Until, that is, he was partnered up front with Dalglish in 1974-75. He outscored his more illustrious partner, bagging 29 goals in all competitions.
"Kenny and I got on great. In fact, I made him," he says with a chuckle. "We had played from schooldays and knew each other's runs and where we would be. I wish I'd played up front before that."
When he was selected for Scotland it was in the presence of such greats as Charlie Cooke and Billy Bremner, and he fondly remembers the captain.
"I smoked like a lum then and I remember Billy plying me with fags and us having a right good blether," he says.
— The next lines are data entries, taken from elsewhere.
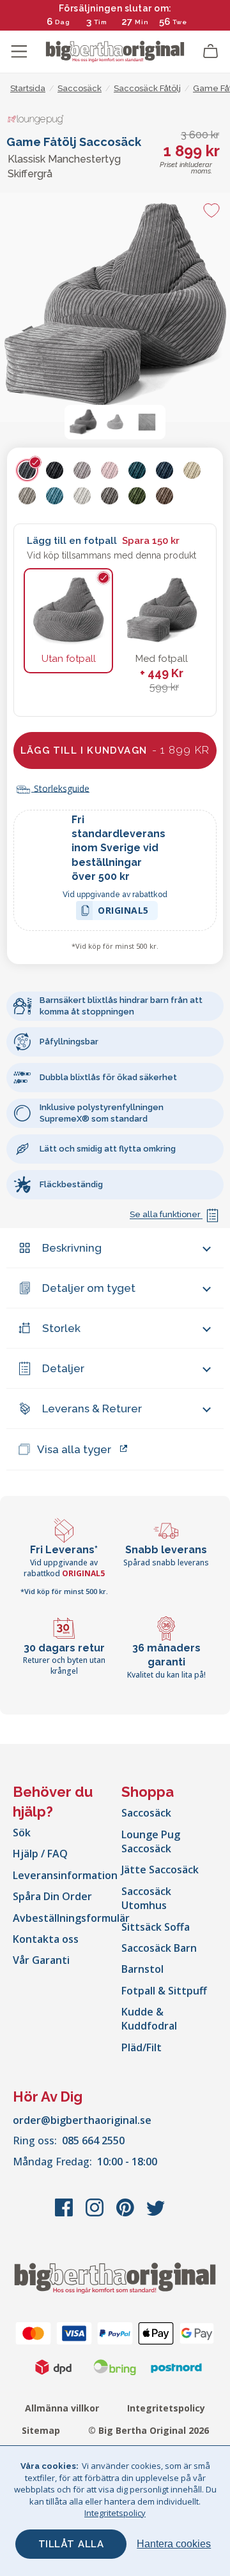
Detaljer (63, 1368)
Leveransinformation (65, 1875)
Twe (179, 22)
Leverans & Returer (92, 1408)
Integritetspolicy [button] (115, 2513)
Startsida (27, 88)
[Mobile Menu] (19, 52)
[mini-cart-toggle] (211, 51)
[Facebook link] (65, 2214)
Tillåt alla (71, 2544)
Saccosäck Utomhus (146, 1898)
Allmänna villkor (62, 2408)
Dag (62, 22)
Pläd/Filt (141, 2047)
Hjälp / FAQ (40, 1854)
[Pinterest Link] (126, 2214)
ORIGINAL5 (123, 912)
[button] (83, 422)
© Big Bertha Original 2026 (148, 2430)
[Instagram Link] (96, 2214)
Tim (100, 22)
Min (142, 22)
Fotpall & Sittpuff (164, 1991)
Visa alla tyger (74, 1449)
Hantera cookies (174, 2543)
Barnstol (142, 1969)
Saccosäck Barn (159, 1948)
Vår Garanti (41, 1960)
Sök (22, 1833)
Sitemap (41, 2430)
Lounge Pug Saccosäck (150, 1841)
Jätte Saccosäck (160, 1869)
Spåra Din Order (52, 1896)
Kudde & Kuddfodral (149, 2019)
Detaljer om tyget (88, 1288)
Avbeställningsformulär (71, 1918)
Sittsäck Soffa (155, 1927)
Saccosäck (146, 1813)
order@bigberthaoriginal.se (82, 2120)
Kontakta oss (46, 1939)
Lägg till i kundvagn (115, 749)
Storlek (61, 1328)
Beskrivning (72, 1247)
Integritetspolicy (166, 2408)
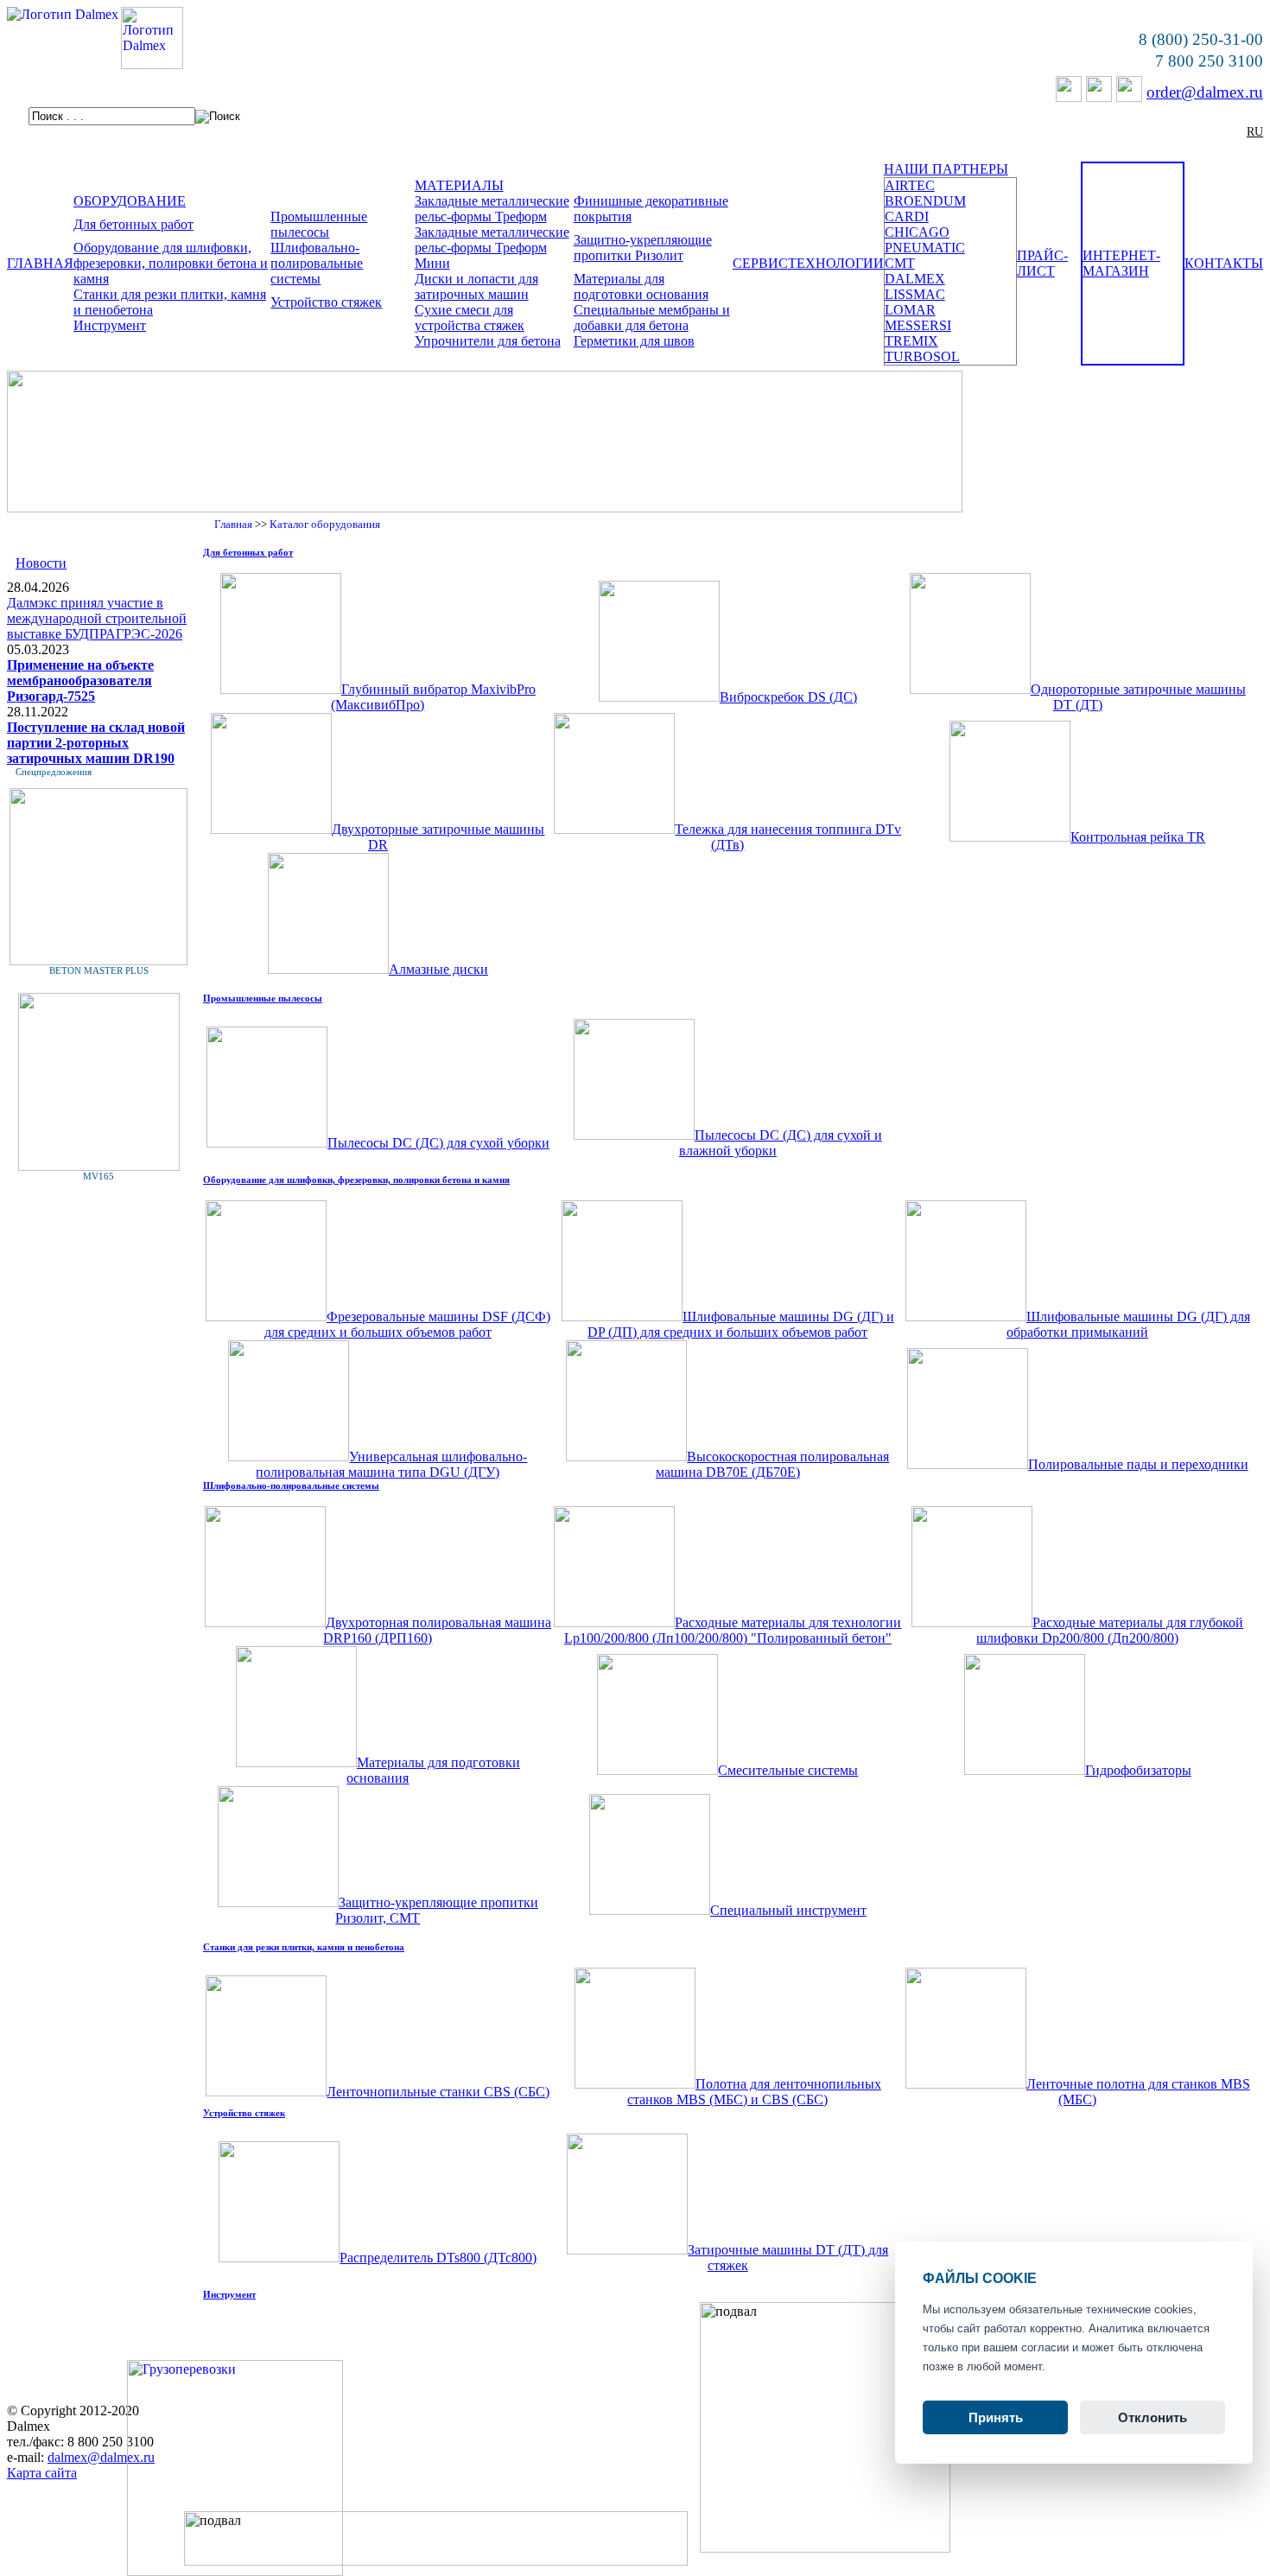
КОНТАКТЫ (1223, 263)
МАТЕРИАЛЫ (459, 185)
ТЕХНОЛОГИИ (836, 263)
Later than year Wilson would reach another career high but he doesn't remember it as others might. His mother died in the week leading up to the 1975 Scottish Cup final and, despite scoring with two headers in a 3-1 win over Airdrie and winning a penalty that Pat McCluskey insisted on taking, something changed then. He didn't leave Celtic till just after Stein did in 1978. New manager Billy McNeill blocked a move to Newcastle which had been set up by Stein so the club could instead bank a £50,000 transfer fee from Motherwell. He spent a season there, and retired at 29 after a further campaign with Partick Thistle, before he was tempted to play again by a lucrative offer from Blantyre Celtic set up by old mucker Jimmy Johnstone. But he was never quite the same player after 1975. A niggling injury that required cortisone injections didn't help but it was the loss of his mother that caused his enthusiasm to wane.
"I just wasn't as involved as I should have been," he says. "She was ill for a long time and Jock tried to help. I'll never forget how good he was to me then. In fact, he had an instinct for any troubles and said to me ‘wee man, what's bothering you?' When I told him he said ‘you take some of the boys up to Harkins restaurant and get them a meal'. He knew I had three younger brothers to look out for with mum in hospital, and two young sons then. He made that a regular thing and I used to take Kenny. It turned out to be where he met future wife Marina, who was a waitress. My mum was in hospital seven times, she was riddled with cancer, and she said to me ‘seven for heaven'. No, no, I said, but she was right because the seventh time she didn't come out. It put me off after that. I had lost my father three years before and I just got fed up, and stuck in a rut at Celtic."
Wilson's mother asked that her ashes be scattered in Bangalore. Instead, he put them in his father's grave at Hillfoot cemetery. "I just thought that was right for them to be together," he says. "I have never gone back to India and now I don't think I ever will."